- ARTICLE -
===============

What does the gradient flowing through batch normalization looks like ?
This past week, I have been working on the assignments from the Stanford CS class CS231n: Convolutional Neural Networks for Visual Recognition. In particular, I spent a few hours deriving a correct expression to backpropagate the batchnorm regularization (Assigment 2 - Batch Normalization) . While this post is mainly for me not to forget about what insights I have gained in solving this problem, I hope it could be useful to others that are struggling with back propagation.
Batch normalization
Batch normalization is a recent idea introduced by Ioffe et al, 2015 to ease the training of large neural networks. The idea behind it is that neural networks tend to learn better when their input features are uncorrelated with zero mean and unit variance. As each layer within a neural network see the activations of the previous layer as inputs, the same idea could be apply to each layer. Batch normalization does exactly that by normalizing the activations over the current batch in each hidden layer, generally right before the non-linearity.
To be more specific, for a given input batch \(x\) of size \((N,D)\) going through a hidden layer of size \(H\), some weights \(w\) of size \((D,H)\) and a bias \(b\) of size \((H)\), the common layer structure with batch norm looks like
-
Affine transformation
\[h = XW+b\]where \(h\) contains the results of the linear transformation (size \((N,H)\)).
-
Batch normalization transform
\[y = \gamma \hat{h}+\beta\]where \(\gamma\) and \(\beta\) are learnable parameters and
\[\hat{h}= (h-\mu)(\sigma^2+\epsilon)^{-1/2}\]contains the zero mean and unit variance version of \(h\) (size \((N,H)\)). Indeed, the parameter \(\mu\) (\(H\)) and \(\sigma^2\) (\(H\)) are the respective average and standard deviation of each activation over the full batch (of size \(N\)). Note that, this expression implicitly assume broadcasting as \(h\) is of size \((N,H)\) and both \(\mu\) and \(\sigma\) have size equal to \((H)\). A more correct expression would be
\[\hat{h_{kl}}= (h_{kl}-\mu_l)(\sigma_l^2+\epsilon)^{-1/2}\]where
\[\mu_l = \frac{1}{N}\sum_p h_{pl}\] \[\sigma^2_l = \frac{1}{N}\sum_p (h_{pl}-\mu_l)^2.\]with \(k=1,...,N\) and \(l=1,...,H\).

===============

- OBJECTIVE 1 -
Answer these questions using the batch normalization post:
(a) Which course's assignments was the author working on?
(b) Who introduced batch normalization, and in what year?
(c) What is the size of \(h\), the result of the linear transformation?
- OBJECTIVE 2 -
Copy word for word the part of the batch normalization post between "To be more specific, for" and "transformation (size \((N,H)\)).", inclusive.

- RECORDS SHOWN -
===============

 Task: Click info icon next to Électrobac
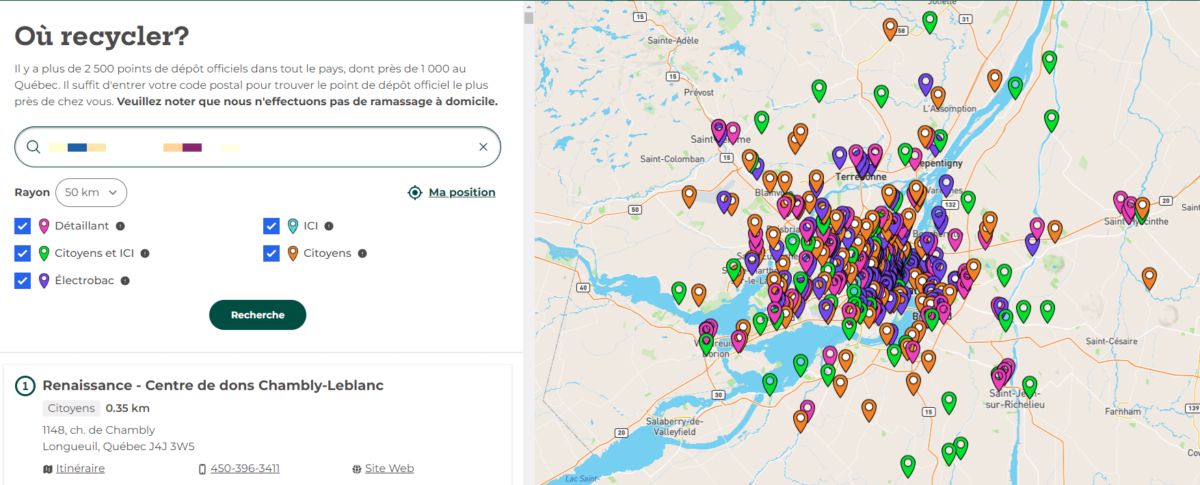click(x=125, y=281)
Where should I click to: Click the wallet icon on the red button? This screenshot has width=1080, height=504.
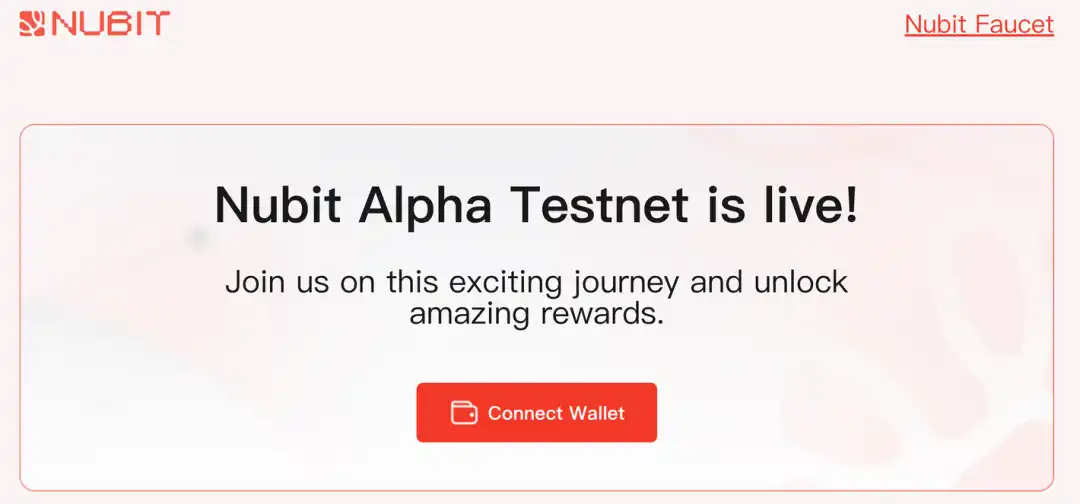click(464, 413)
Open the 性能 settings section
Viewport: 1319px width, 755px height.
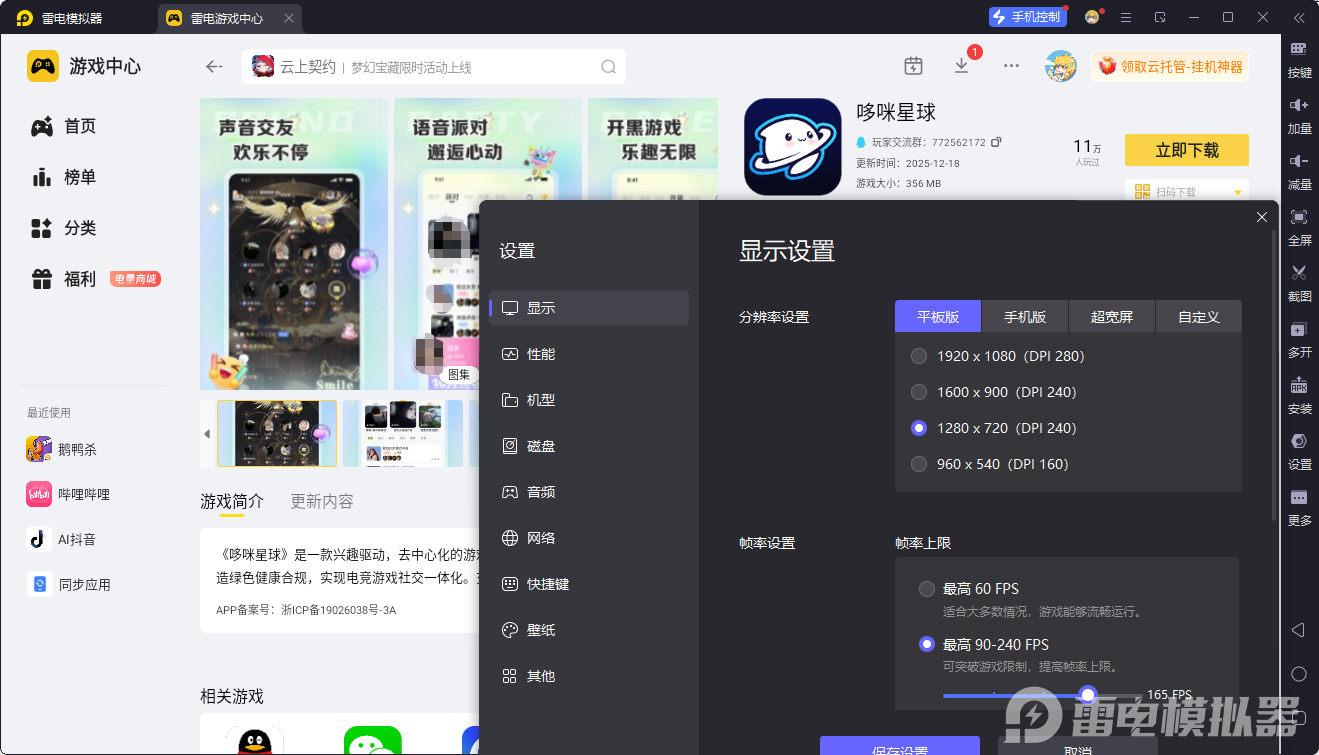coord(541,354)
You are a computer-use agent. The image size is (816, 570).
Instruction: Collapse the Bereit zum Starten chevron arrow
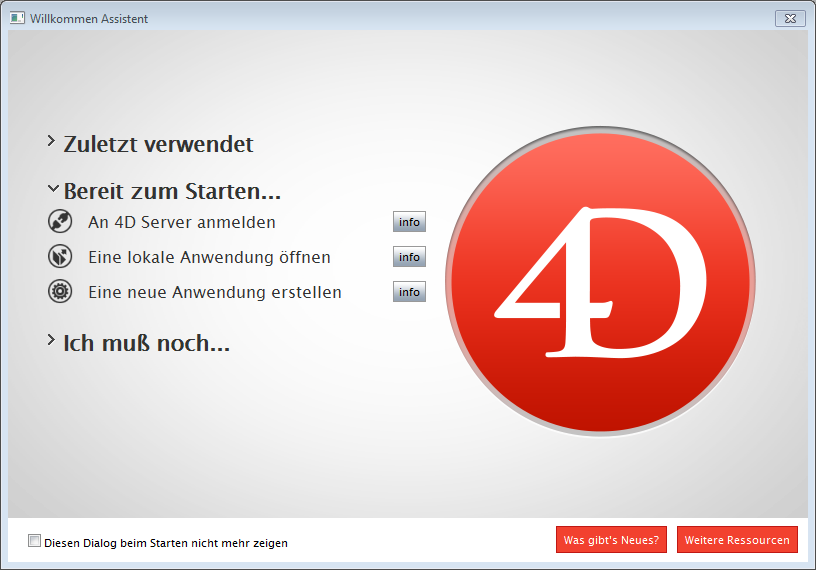[x=52, y=189]
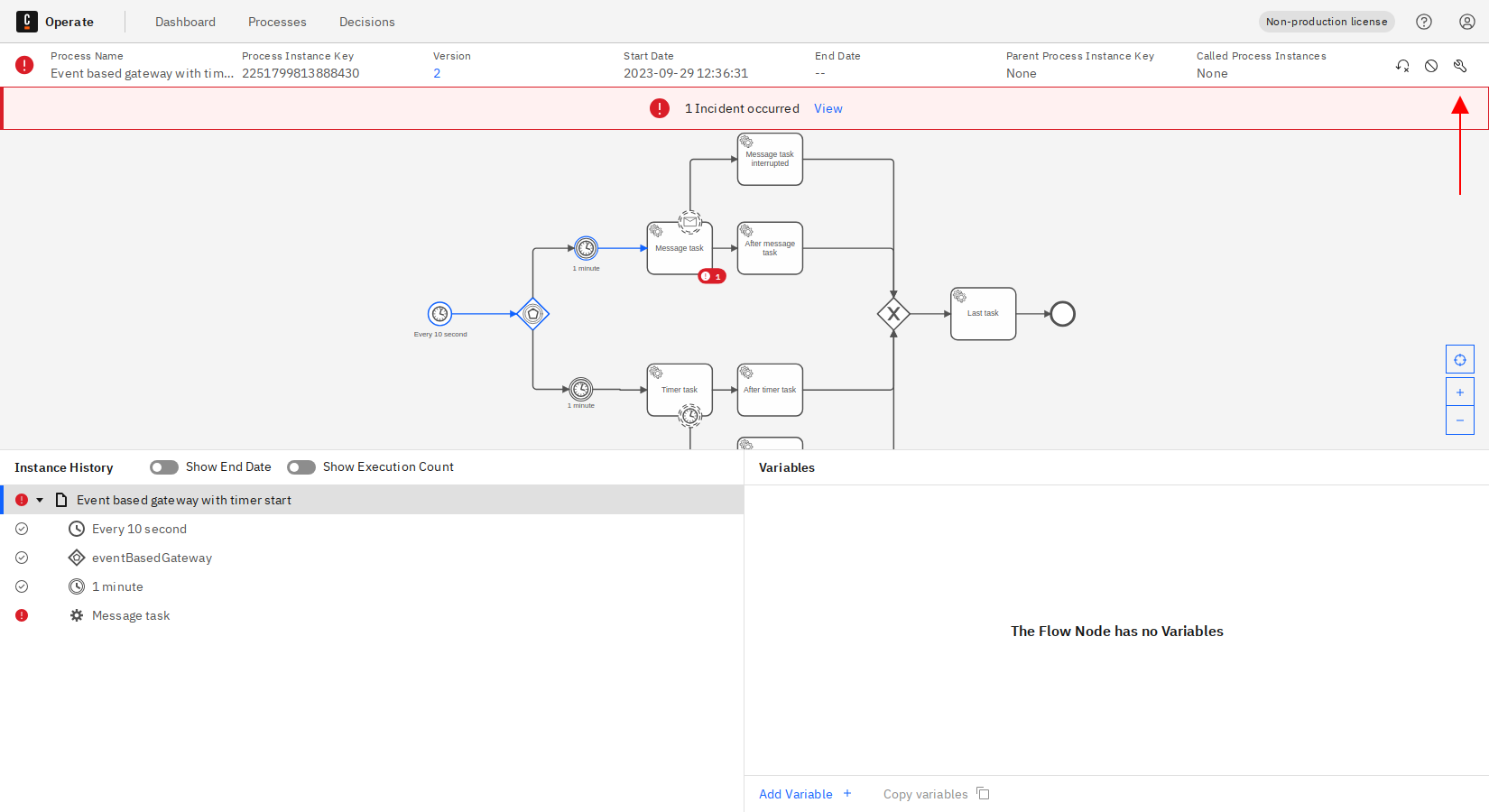Open the user profile icon

coord(1467,22)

===============

- CORRECT OUTPUT 1 -
(a) Stanford's CS231n: Convolutional Neural Networks for Visual Recognition
(b) Ioffe et al, 2015
(c) \((N,H)\)

- CORRECT OUTPUT 2 -
To be more specific, for a given input batch \(x\) of size \((N,D)\) going through a hidden layer of size \(H\), some weights \(w\) of size \((D,H)\) and a bias \(b\) of size \((H)\), the common layer structure with batch norm looks like
-
Affine transformation
\[h = XW+b\]where \(h\) contains the results of the linear transformation (size \((N,H)\)).